The world of Medicare is always evolving. Each year, Medicare coverage, premiums, deductibles and copayments/coinsurance are likely to change, and there could be Medicare program changes as well. It’s important to stay up to date. We know you probably have a lot of questions, and that’s why we’re here.

So what’s different for Medicare in 2024? We’ll go through the changes so you can get a better understanding of what they mean for you and your coverage.

Key Medicare premium changes in 2024

There are several changes to Medicare premiums in 2024 that will impact what you can expect to pay. Overall, beneficiaries will see premiums remain flat or experience a slight increase. And these aren’t the only changes you should expect.

2024 Medicare Part A premiums

About 99% of Medicare beneficiaries don’t pay a Part A (hospital coverage) premium. However, for those without premium-free Part A coverage in 2024, monthly premium costs will be either $278 (unchanged from 2023) or $505 (a $1 decrease from 2023). This cost depends on how long you worked and paid Medicare taxes. If your income is lower, you may be eligible for a Medicare Savings Program.
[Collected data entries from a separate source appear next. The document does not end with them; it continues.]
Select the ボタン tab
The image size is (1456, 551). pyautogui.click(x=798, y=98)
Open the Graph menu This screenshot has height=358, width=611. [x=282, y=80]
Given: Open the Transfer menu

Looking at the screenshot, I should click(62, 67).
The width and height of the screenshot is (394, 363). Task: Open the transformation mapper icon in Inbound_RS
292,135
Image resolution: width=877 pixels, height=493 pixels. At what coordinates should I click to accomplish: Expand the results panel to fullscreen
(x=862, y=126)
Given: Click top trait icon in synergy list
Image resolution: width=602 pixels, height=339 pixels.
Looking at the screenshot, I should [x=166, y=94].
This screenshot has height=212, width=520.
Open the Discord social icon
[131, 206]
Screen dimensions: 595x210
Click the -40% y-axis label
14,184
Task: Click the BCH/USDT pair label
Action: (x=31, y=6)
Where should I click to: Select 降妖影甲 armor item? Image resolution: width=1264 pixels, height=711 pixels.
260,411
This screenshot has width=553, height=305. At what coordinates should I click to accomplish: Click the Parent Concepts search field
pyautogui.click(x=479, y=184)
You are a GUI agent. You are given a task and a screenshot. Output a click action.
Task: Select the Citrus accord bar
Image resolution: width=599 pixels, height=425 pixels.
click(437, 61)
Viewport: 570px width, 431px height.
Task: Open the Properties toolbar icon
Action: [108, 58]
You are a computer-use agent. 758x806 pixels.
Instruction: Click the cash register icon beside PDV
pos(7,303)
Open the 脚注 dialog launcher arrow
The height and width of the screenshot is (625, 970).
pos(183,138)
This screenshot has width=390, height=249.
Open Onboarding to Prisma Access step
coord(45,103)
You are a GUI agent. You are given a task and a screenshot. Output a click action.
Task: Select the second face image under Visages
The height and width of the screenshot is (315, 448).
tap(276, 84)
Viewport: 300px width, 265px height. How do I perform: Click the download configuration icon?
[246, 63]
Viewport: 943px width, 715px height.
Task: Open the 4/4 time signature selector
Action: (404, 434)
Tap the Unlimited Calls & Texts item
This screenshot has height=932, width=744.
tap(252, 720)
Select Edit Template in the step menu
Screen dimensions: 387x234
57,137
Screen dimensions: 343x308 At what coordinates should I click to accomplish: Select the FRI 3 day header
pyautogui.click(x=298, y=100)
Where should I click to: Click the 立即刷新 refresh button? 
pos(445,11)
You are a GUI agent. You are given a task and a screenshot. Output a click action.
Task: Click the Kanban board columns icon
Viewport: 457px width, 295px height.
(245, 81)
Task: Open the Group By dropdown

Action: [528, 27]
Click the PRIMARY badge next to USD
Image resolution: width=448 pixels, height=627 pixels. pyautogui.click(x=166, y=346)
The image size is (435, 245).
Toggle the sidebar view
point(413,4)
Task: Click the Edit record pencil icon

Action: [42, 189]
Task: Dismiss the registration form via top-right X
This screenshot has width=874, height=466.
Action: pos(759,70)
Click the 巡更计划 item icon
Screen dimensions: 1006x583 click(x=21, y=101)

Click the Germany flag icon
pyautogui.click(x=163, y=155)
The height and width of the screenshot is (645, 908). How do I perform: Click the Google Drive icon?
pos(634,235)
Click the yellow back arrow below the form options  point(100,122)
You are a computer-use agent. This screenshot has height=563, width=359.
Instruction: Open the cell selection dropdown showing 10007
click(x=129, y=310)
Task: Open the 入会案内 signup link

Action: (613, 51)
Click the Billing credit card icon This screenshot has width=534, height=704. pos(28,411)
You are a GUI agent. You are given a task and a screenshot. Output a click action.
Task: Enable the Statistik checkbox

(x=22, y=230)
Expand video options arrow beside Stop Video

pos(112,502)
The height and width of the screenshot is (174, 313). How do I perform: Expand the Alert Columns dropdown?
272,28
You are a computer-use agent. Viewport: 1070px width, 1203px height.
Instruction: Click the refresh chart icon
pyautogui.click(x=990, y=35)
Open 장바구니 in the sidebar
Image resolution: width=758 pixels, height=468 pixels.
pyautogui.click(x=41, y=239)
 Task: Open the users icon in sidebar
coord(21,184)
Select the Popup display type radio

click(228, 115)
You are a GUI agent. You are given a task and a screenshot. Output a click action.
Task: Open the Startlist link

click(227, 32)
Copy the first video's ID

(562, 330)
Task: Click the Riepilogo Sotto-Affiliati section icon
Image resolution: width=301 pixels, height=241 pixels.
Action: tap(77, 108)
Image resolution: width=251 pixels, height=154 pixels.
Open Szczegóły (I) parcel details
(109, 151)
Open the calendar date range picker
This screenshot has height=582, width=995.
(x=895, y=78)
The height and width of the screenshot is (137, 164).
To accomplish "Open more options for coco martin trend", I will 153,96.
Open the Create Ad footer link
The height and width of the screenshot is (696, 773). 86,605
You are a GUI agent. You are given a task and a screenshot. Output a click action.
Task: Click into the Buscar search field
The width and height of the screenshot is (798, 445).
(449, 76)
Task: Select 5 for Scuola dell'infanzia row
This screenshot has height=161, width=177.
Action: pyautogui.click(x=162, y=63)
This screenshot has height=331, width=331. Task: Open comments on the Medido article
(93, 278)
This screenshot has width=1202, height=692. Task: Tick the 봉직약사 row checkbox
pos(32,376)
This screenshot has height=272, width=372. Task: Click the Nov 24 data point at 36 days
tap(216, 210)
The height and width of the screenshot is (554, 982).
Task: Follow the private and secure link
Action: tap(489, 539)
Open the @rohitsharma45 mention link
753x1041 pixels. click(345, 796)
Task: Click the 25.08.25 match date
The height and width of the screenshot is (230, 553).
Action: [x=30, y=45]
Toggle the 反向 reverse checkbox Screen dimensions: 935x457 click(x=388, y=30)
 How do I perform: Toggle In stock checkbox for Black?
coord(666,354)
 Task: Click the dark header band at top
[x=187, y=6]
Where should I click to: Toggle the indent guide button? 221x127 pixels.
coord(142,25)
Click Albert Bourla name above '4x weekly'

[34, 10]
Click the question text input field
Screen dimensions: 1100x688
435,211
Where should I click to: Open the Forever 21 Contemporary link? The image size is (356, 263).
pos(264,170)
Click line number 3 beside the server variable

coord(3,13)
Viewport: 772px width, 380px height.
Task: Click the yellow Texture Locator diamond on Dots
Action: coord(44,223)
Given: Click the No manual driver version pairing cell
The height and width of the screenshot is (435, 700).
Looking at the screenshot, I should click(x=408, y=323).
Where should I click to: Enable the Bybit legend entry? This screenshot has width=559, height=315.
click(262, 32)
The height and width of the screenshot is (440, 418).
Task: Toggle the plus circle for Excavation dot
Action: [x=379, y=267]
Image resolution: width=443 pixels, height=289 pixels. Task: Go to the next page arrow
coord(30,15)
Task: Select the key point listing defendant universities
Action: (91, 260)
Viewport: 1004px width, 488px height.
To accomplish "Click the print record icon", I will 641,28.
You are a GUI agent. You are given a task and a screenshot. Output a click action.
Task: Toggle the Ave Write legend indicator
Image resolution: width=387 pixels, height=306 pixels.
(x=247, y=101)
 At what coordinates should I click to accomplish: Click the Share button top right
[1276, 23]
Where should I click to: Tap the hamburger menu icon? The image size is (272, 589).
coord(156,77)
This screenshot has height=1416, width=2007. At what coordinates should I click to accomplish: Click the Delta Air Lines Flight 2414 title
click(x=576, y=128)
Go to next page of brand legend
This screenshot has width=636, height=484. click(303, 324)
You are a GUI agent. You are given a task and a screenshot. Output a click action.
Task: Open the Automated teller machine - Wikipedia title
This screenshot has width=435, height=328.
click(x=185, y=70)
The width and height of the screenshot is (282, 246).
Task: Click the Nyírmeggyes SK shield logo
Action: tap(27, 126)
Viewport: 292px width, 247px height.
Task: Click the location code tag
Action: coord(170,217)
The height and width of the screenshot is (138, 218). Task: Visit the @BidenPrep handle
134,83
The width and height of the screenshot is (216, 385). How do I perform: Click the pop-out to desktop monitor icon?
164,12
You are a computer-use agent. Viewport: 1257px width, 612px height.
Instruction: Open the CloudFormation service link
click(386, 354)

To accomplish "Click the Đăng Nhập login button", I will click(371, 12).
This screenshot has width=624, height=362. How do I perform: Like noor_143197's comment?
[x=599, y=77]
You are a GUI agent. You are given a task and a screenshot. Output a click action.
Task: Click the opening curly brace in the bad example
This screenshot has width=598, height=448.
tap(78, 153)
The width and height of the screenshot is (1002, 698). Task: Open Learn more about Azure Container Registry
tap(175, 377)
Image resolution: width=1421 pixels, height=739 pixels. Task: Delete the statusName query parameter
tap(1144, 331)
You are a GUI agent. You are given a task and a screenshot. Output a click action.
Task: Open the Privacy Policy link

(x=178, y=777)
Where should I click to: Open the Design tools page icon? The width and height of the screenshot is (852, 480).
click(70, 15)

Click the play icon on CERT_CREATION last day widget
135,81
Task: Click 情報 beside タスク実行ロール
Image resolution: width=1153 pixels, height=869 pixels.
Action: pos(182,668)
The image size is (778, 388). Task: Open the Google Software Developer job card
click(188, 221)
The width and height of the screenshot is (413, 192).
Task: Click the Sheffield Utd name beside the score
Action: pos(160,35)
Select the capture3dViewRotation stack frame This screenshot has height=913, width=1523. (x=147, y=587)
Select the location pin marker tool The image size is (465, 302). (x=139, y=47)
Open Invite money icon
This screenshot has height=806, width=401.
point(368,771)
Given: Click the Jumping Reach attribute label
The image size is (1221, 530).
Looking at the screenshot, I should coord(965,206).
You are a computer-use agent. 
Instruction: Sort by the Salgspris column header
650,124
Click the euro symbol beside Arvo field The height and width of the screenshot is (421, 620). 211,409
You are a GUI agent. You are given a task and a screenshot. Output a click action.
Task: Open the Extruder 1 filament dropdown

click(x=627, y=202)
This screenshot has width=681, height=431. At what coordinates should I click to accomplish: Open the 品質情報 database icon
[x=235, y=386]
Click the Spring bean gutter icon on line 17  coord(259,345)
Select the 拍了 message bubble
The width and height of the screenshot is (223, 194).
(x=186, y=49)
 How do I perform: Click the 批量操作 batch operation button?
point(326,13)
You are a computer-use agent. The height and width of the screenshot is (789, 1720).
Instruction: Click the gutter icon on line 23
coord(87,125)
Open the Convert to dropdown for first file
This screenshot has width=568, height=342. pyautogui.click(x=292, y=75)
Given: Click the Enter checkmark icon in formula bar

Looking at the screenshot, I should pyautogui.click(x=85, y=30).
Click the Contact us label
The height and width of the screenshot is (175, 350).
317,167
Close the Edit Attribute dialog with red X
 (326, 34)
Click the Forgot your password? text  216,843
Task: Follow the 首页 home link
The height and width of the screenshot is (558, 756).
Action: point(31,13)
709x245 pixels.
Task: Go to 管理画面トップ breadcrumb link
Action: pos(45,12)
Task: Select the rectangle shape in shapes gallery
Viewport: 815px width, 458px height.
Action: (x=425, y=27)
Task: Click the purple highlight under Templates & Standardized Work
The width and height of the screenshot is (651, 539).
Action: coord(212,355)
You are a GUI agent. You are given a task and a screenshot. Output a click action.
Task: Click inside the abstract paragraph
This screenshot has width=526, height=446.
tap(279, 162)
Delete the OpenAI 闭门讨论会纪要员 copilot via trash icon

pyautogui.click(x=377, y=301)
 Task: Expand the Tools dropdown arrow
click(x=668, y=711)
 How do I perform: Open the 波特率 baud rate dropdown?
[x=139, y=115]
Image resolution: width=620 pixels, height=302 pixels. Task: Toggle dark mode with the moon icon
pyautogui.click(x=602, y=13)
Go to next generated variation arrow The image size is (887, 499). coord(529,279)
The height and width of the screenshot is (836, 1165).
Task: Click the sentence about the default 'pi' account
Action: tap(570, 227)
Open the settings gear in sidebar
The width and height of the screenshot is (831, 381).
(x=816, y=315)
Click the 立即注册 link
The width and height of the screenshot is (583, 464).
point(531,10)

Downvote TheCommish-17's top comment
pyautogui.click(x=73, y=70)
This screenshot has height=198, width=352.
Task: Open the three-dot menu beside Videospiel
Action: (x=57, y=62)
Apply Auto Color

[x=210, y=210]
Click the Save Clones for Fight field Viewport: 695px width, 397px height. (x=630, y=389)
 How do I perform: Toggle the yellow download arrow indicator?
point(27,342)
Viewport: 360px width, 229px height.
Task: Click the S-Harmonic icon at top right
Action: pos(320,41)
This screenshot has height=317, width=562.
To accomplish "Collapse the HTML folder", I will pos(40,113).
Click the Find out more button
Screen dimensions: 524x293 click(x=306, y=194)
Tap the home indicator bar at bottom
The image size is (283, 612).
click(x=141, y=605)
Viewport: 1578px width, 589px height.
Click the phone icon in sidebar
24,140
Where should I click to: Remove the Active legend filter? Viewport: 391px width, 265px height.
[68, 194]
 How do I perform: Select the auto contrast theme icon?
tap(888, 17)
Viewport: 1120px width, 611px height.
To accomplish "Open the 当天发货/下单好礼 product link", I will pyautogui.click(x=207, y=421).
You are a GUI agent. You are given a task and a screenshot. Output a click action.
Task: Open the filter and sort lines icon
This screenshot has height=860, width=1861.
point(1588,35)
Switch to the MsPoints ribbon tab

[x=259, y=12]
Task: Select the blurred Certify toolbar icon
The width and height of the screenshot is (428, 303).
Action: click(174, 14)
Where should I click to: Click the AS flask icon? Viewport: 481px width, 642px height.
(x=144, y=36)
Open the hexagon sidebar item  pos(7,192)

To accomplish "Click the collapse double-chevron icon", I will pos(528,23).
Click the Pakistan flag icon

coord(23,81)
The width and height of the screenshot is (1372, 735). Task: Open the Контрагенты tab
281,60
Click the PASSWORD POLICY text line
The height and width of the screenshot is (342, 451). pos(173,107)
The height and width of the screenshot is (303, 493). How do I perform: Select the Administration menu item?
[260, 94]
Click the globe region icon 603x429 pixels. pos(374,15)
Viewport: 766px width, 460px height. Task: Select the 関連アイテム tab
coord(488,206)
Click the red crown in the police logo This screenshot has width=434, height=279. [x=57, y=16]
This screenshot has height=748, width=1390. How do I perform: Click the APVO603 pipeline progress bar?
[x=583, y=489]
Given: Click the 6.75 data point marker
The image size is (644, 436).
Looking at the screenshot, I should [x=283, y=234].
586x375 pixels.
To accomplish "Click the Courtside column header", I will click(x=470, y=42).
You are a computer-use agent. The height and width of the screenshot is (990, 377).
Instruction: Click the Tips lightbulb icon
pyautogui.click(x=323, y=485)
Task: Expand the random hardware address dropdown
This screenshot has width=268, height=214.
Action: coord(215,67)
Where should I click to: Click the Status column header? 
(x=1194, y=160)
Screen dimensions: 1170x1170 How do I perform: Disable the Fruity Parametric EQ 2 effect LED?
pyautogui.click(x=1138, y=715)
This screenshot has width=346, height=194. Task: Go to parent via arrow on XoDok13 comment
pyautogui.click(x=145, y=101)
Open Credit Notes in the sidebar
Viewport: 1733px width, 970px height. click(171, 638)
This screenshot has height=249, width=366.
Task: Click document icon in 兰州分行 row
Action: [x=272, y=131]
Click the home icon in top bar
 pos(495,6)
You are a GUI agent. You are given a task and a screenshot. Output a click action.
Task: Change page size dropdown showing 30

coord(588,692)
2024 Medicare Part B premiums

The standard monthly Medicare Part B (medical coverage) premium has increased to $174.70, up $9.80 from 2023. These premiums are calculated on a sliding scale based on your adjusted gross income. For many, that might not be much of a change, but for some, it can be. If you need help with costs, you may be eligible for a Medicare Savings Program.

2024 Medicare Part D premiums

Based on current enrollment, the average 2024 premium for Part D (prescription drug coverage) plans is projected to decrease slightly from last year, from $56.49 to $55.50. This is due largely to changes implemented by the Inflation Reduction Act passed in 2022.

Those who need help lowering prescription drug costs can work with their doctor to shift to generic brands or other lower-cost drugs, explore new plan options or apply for Medicare’s Extra Help program. This year, more people will be able to qualify for Extra Help, which CMS expects will help enrollees save around $300 a year.

Most Medicare Advantage plan (Part C) premiums are lower

Are you enrolled in or considering a Medicare Advantage plan (Part C)? The average Part C premium is expected to stay mostly unchanged for 2024 at around $18.50. Around 73% of beneficiaries won’t see an increase.

Medicare Advantage plans can offer a robust selection of additional benefits, like hearing, dental and vision care, as well as gym memberships and travel coverage. Plus, most plans do not have a medical deductible and include Part D prescription drug coverage.

Similar to a recent change to Original Medicare, in 2024, some Medicare Advantage plans implemented a $35 cost limit on monthly insulin supplies. Part C coverage also includes broader access to behavioral health services. Also, there are more limits on requirements carriers can impose regarding prior authorization for treatments.

Medicare deductibles in 2024

This year, caps on annual deductibles for Medicare Part A, Part B and Part D have changed. While costs may vary by plan, here are the maximum amounts you might have to pay to cover a deductible.

  • Part A deductible: $1,632 (up from $1,600 in 2023)
  • Part B deductible: $240 (up from $226 in 2023)
  • Part D deductible: $545 (up from $505 in 2023)

Part D coverage and benefits changes in 2024

While many aspects of your benefits and coverage have remained the same, 2024 is a big year for Medicare Part D. Here are some important updates.

Medicare drug coverage updates

For Medicare Part D, you can anticipate new cost-sharing limits for prescription medicines. Once you’ve reached $8,000 in out-of-pocket spending, you won’t have to pay Part D copays or coinsurance for the rest of the year.

In 2023, all adult vaccines recommended by the Centers for Disease Control and Prevention became available to Medicare beneficiaries at no extra cost through Medicare Part D prescription drug coverage. This includes most vaccines now available to adults and in 2024 it includes the RSV vaccine.

Changes to the Part D donut hole

As many know, Medicare Part D plans include a coverage gap known as the Medicare donut hole. This means that between your initial coverage phase and catastrophic phase, you can expect to pay more for prescription drugs. For 2024, the donut hole starts when you and your Part D provider have spent $5,030, which is higher than last year’s amount of $4,660.

Then, once you reach your out-of-pocket maximum for covered medicines, you enter the catastrophic coverage phase, which for 2024, means you won’t have to pay out of pocket for covered drugs.

To get the most out of your benefits, make sure you stay up to date on how your benefits and costs are changing from year to year.